From the outset, politics seems like a man's world.
But the south-west political sphere is made up, in part, by three decisive women; Liberal ministers Member for South West Coast Roma Britnell and Member for Western Victoria region Bev McArthur and Labor's Member for Western Victoria Gayle Tierney.
Despite all having differing views, the three women have all forged tough skin over their political careers in a bid to make Victoria's parliament more accessible for future women.
Ms Britnell assumed office in 2015 after a long history in community advocation.
"My decision was made after I was asked to stand," she said. "I had no career in politics in mind as all my life I wanted to be a nurse and I was committed to that, my family and life on the farm.
"Through advocation in the agricultural sector and my local indigenous community, I became very passionate about those topics and food security and health promotion.
"There was a lot of leadership investment put into me and I felt a strong sense of duty to step up to a state government level. I needed to give back."
Ms Britnell said gender politics hadn't been a part of her career. "I don't feel inferior because of my sex," she said. "Gender did not even enter my mind when I first ran as I'd been working in both male and female dominated work environments; I'd sat on some boards where I was the only woman and nursing is a female-dominated industry.
"What I haven't really experienced is a balanced-gender environment.
"I'm the type of person who's not afraid to ask questions or for help. When a woman stands up on a podium, she is often seen as aggressive whereas a man is seen as assertive.
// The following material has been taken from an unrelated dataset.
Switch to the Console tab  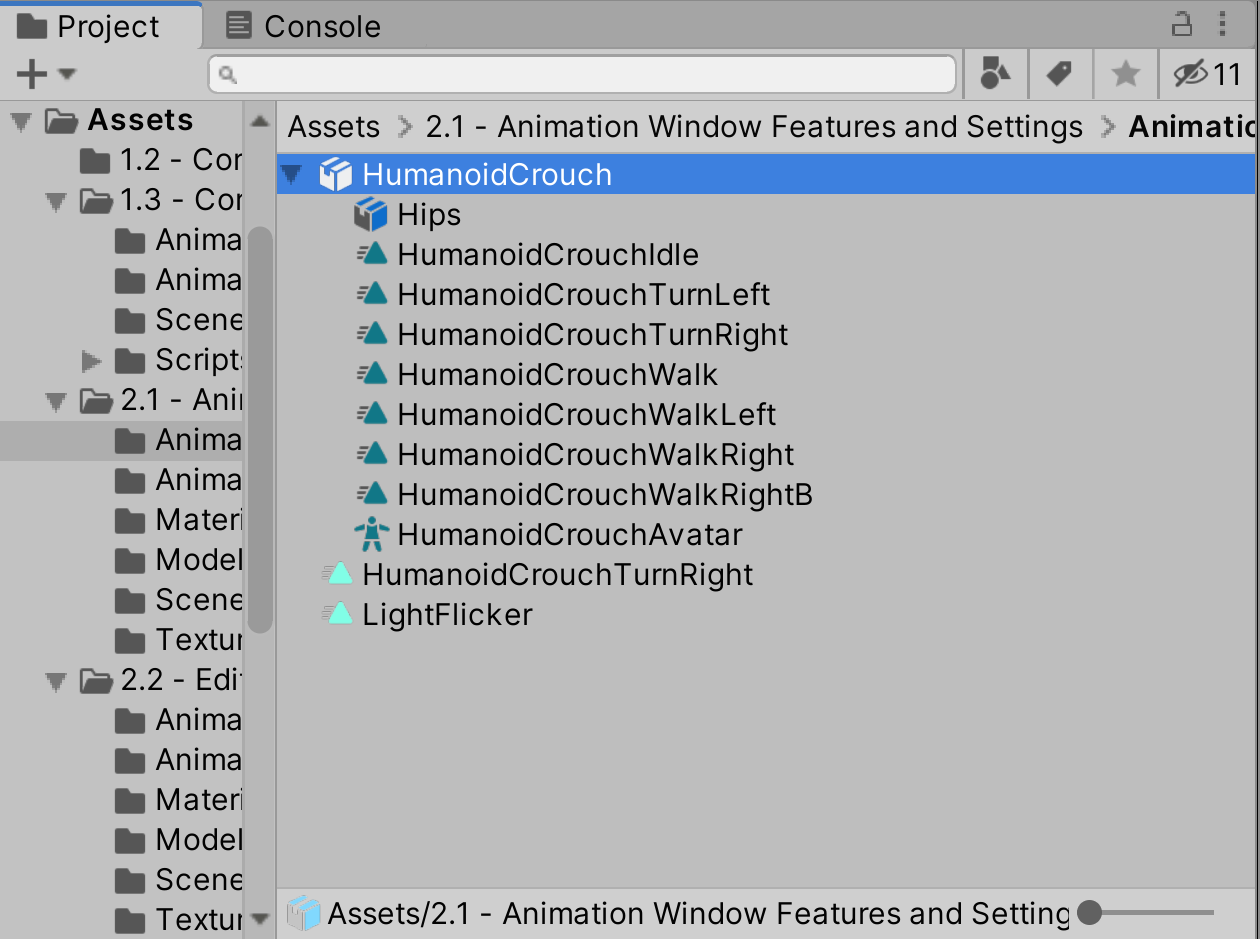(x=303, y=26)
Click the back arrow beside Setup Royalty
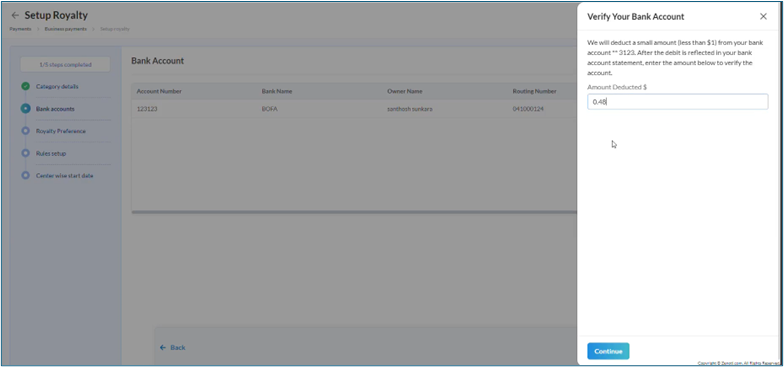Image resolution: width=784 pixels, height=367 pixels. 15,16
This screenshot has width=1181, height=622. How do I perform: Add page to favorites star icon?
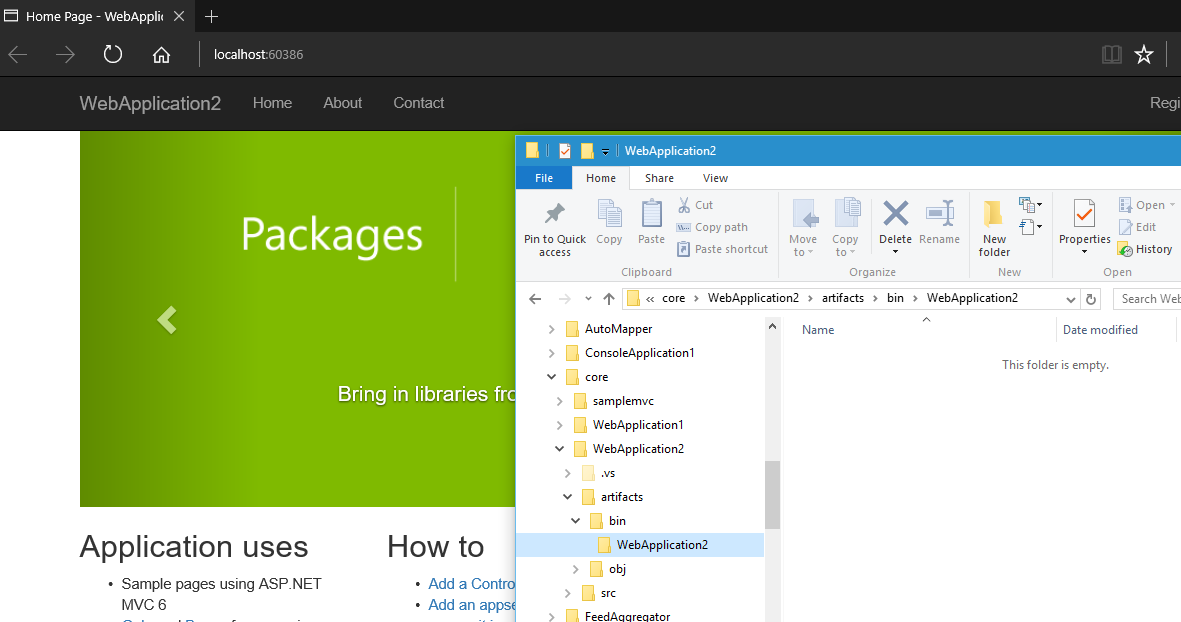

When labels like that are put on me, I think 'you don't know me, and if you did you'd know I'm assertive and confident'."
Ms Britnell acknowledged there were barriers for women entering politics and she's tried to make some sustainable pathways for her successors.
"One female colleague rang me and mentored me as my name was put forward," she said. "There are definitely barriers for women, I was asked how I would manage with a family and I said 'the way I always had, I've been a mother for 33 years and I don't let it stand in my way'.
"Not all women are like that and that's ok; they deserve the same respect as me.
"I started Formidable Women in the South West around six years ago because I was listening to a friend speak and I said to my other friend, 'if you didn't know her, you'd think she was scary' and my friend said 'same goes for you Roma'. I thought, women are capable, but sometimes we don't see it in ourselves."
On Thursday Ms Britnell paid tribute to a number of south-west women during a speech in parliament.
"I want to take the opportunity to acknowledge all the good work that women do in our society, be they mothers, be they sisters, be they daughters, be they grandmothers, caregivers, leaders, role models or mentors," she said.
"There are particular women, at the risk of naming a few and leaving some out, that have been great mentors in my life and committed enormously to our community-women such as Glenys Philpott, who was the mayor of Warrnambool and left a legacy of the boardwalk that many enjoy today, and I do often, and the protection of the penguins by maremma dogs on Penguin Island as depicted in the movie Oddball, which was during Glenys Philpott's time as mayor.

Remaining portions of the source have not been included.